Rethinking semantic-visual alignment in zero-shot object detection via a softplus margin focal loss
Introduction
Deep learning has achieved significant success in object detection. However, existing detection models [1], [2], [3], [4], [5] usually rely on large-scale object datasets [6], [7], [8] with fully-annotated locations and categories. It is hard to apply them in the scenarios where data is scarcely labeled from novel categories. One solution is to collect a larger dataset with a wider set of categories, which can be quite laborsome and time-consuming.
Recently, zero-shot object detection (ZSD) [9], [10], [11], [12], [13] has shown an elegant way to address the problem. In this task, a ZSD model is typically trained on an instance set of so-called seen classes and aims to detect the instances from unseen classes during testing. Different from zero-shot recognition (ZSR), the model can not only recognize instances from unseen classes but also localize them. An intuitive and common solution is transferring the knowledge from seen to unseen classes in a shared space through a semantic representation transformation. The representations are usually acquired in the forms of encoded class attributes [14], textual descriptions [15], word vectors [10], [14], [16], [17], etc.

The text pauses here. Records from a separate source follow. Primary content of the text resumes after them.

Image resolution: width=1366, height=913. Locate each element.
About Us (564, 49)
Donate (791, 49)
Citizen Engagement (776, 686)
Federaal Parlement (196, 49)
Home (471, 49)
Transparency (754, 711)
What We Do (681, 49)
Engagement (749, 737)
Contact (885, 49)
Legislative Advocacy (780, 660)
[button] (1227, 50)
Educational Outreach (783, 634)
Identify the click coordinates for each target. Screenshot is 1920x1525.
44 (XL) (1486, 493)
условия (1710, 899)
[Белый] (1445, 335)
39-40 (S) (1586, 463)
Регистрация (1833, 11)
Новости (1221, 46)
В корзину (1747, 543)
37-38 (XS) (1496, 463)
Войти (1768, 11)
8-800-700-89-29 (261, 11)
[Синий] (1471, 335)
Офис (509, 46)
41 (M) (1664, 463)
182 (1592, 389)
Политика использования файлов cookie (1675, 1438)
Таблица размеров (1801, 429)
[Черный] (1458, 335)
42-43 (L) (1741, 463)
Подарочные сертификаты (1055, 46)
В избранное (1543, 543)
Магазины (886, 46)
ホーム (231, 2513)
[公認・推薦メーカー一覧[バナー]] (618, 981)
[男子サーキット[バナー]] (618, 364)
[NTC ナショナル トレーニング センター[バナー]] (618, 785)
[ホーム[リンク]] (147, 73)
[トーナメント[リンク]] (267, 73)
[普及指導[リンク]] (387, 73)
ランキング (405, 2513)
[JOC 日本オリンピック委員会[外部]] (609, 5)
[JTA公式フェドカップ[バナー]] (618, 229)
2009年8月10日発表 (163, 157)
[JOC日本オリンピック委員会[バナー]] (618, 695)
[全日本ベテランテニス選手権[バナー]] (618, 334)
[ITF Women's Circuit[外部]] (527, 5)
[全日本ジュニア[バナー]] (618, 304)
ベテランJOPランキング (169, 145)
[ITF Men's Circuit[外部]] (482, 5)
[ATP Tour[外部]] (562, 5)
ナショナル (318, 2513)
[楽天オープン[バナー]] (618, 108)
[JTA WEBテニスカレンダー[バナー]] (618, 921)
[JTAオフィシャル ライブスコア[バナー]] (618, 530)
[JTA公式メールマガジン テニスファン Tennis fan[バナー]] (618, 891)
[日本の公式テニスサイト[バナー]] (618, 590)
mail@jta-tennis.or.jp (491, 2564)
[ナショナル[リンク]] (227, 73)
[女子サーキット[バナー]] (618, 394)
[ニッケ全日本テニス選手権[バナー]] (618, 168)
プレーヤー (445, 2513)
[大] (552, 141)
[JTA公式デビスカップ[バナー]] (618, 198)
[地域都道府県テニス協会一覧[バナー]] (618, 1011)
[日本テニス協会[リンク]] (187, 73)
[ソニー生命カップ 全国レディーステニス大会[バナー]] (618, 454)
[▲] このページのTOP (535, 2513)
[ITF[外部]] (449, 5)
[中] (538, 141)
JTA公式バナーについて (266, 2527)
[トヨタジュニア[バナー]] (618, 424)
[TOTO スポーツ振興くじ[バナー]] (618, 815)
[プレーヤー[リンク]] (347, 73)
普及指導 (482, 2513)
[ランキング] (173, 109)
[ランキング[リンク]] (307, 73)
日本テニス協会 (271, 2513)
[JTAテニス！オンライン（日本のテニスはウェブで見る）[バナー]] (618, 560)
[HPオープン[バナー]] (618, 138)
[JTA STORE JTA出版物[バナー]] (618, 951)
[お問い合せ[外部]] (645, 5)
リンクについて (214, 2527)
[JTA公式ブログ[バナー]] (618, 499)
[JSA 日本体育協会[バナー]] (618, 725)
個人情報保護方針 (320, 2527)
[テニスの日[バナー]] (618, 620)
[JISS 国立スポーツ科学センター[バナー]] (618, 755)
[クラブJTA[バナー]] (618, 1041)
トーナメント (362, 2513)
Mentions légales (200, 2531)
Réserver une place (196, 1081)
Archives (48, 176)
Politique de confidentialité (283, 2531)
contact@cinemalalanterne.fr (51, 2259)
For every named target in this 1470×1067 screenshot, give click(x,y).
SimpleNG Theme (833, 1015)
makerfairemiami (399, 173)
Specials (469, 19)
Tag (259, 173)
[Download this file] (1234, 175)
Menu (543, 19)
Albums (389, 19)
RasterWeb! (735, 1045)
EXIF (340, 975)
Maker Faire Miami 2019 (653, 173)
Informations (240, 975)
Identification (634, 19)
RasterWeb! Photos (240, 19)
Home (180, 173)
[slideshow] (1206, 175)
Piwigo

Though the ZSD techniques [9], [13], [14], [16], [18] have made impressive progress in the past few years, there exist some issues: (a) Several approaches [12], [17], [18] map the feature representations from visual to semantic space, resulting in hubness problem 1 [19], [20]. (b) These existing ZSD models directly learn a projection from visual to semantic space without any constraints. It may lead to misplacing the projection of features from unseen categories during testing. (c) Fully connected (FC) layers without any constraints used in [9], [10], [16], [17], [18] result in high computational complexity. It is hard for models to optimize it and get semantic features well represented in visual space.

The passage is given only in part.